A clone of the classic Centuri two-stage Black Widow using Semroc parts. The "unique gliding booster" feature is a great crowd pleaser. Semroc has all the parts including the outside passport stage coupler with pre-drilled holes, decal, and a beautiful set of laser-cut fins that includes the balsa fin fillets for the booster.
Parts list with Semroc part numbers:
I also used a fiber engine hook lock ring that goes outside the #7 booster BT. This is mylar in the original kit.
I followed the instruction found on Jim Z's site. It is a straightforward build. In Step 2, I cut one of the 1" couplers to 1/2" to duplicate the original's 1 1/2" coupler. One major correction: in step 3, do not use the 1 1/4" measurement for the engine hook lock ring. Instead, lay one of the laser-cut booster fins against the BT with the rear edge flush with the rear of the BT and mark where the fin cut out is on the BT. I used the measurement and the fins didn't line up so they were too far forward. I wound up lopping off 1/2" of the booster on my next try, figuring the length of the BT was wrong (don't ask, it's a long story) and this cost me some scorching on my first flight. The 4" length is correct--it's the lock ring measurement that is wrong on the instructions.

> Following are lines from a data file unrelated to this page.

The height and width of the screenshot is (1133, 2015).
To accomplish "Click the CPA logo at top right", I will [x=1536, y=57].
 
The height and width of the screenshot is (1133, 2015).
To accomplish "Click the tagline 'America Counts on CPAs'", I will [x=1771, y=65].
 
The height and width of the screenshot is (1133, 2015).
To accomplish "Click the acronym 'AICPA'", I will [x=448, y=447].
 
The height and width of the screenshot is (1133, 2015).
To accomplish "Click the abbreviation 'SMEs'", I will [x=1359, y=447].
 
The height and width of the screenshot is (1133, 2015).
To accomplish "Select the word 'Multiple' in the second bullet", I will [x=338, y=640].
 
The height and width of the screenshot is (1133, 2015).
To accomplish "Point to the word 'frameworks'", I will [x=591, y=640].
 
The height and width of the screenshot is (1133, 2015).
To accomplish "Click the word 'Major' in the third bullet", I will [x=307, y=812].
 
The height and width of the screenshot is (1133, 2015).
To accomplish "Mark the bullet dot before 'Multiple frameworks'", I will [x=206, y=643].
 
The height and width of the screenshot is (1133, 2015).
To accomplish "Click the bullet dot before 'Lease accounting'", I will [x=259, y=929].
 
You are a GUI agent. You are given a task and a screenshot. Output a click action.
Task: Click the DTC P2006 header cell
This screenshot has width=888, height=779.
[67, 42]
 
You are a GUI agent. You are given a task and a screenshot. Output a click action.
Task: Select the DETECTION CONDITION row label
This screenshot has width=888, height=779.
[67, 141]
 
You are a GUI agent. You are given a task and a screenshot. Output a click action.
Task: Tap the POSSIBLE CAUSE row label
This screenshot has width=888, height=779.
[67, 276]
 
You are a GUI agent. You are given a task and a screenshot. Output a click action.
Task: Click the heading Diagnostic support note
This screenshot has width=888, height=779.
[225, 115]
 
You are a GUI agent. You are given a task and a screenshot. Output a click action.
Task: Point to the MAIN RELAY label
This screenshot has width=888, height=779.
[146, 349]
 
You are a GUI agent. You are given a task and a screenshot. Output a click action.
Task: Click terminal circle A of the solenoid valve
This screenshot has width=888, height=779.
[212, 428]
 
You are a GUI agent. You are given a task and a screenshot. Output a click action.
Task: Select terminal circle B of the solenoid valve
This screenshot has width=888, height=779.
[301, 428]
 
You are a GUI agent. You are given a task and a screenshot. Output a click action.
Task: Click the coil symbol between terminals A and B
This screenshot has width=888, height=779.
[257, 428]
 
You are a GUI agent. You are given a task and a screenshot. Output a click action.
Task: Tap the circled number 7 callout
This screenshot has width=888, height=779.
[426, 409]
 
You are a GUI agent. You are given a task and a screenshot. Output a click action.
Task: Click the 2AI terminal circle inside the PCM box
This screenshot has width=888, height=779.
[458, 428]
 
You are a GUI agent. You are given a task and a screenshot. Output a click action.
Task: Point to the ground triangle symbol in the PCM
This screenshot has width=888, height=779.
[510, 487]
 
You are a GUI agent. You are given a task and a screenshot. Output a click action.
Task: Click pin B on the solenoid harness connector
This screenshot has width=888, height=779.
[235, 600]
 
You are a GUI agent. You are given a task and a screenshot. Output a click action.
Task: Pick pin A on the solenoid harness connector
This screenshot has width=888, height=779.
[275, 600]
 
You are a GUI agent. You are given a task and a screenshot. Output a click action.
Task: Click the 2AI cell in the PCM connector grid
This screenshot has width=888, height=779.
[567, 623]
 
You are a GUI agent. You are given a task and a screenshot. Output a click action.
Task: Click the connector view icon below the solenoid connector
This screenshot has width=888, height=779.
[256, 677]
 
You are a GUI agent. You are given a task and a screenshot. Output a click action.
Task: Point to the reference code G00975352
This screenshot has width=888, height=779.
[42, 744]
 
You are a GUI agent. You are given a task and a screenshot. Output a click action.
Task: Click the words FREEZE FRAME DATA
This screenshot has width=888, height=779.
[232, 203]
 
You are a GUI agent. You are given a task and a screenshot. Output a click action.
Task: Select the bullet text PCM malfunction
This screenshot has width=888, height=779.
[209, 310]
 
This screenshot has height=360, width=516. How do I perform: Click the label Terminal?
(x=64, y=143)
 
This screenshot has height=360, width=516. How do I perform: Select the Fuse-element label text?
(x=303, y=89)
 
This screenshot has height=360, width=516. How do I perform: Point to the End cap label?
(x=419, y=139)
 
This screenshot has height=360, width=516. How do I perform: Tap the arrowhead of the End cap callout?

The rest of the assembly went easily. The instructions have handy fin guides. Make sure you use the correct one for each stage. The booster fins are offset slightly to allow the gliding recovery. Sanding the balsa booster fin fillets takes a bit of time, but they really add to the strength of the booster. I also used the more modern method of attaching a line of Kevlar® thread to the upper stage engine block and attaching the shock cord to that. You'll need to stack the 1" and 1/2" couplers inside the booster BT. Semroc has the passport staging outside coupler pre-drilled with two vent holes. Make sure one of the holes is not directly beneath a fin on the upper stage or you will get scorching. It's tricky to line the holes up with two holes and three fins. I would also recommend soaking the inside of all the stage couplers with CA for durability. The top of the booster BT needed a good amount of sanding down to get a not too tight fit inside the stage coupler.
I really wanted to duplicate the catalog picture and it was a challenge. After applying a couple coats of Elmer's Fill 'n' Finish to the spirals and fins, I gave it two coats of primer, masking off the top of the booster BT where it goes inside the stage coupler. I gave the nose cone two coats of gloss white and the rest of the rocket two coats of gloss black. Now the fun began. I decided to use white self adhesive Trim Monokote to do the white areas on the BT and fins. First I used paper to plot out the curving patterns through trial and error. Then I transferred those templates to the Trim Monokote and cut them out with a sharp hobby knife. Trim Monokote is peel and stick and permanent once you put it on. I applied water with a few drops of dish detergent to the areas first and this gives you time to adjust before the adhesive grabs. It was tricky around the balsa booster fin fillets and I needed to touch those up with white paint, but the final effect is very striking. I finished with a thin band of chrome Trim Monokote at the top of the second stage BT, and the Semroc decal on one of the fins.
Construction Rating: 3 out of 5
The engine hook in the booster and passport staging make this easy to prep for flight. For the first flight I didn't have any A8-5s and just used an A8-3 I had in the box. The booster had a B6-0. I wrapped a bit of masking tape around the upper stage motor. Although it flew very nicely, ejection was obviously too early. I was lucky to avoid a zipper. The first flight was with the incorrectly shortened booster, and the inside of the coupler on the upper stage was seriously scorched and cracked. I am pretty sure this was because there wasn't enough of the booster's BT in there protecting the coupler from the booster engine's charge. After this I added a 1/2" piece of BT with an inside coupler to the booster. I also sanded down the coupler and recoated it with CA. I made 3 flights with a B6-0 to A8-5 combination and they were beauties. On the first two flights, the booster fluttered down, however, after adding more clay to the front end of it, it glides reasonably well if a bit steeply.
Again, I would recommend a Kevlar® shock cord attachment. The trickiest part of recovery is getting the booster to glide. Hand tossing wasn't really a good indicator of glide. After a couple of flights, I got the clay weight right. It's a pretty amusing sight watching the booster straighten out and glide down. Also make sure you coat the inside of the stage coupler with CA as the design with the coupler attached to the upper stage instead of the lower is prone to scorching. Also using the correct measurements helps!
Flight Rating: 4 out of 5
This is a classic beauty and a pretty easy build, although it takes a bit of fiddling to get right. It's a striking looking rocket and produces interesting flights with the gliding booster. The only real gotcha is the incorrect engine hook retainer measurement on the instructions. Semroc makes it a breeze with all the parts and laser-cut fins.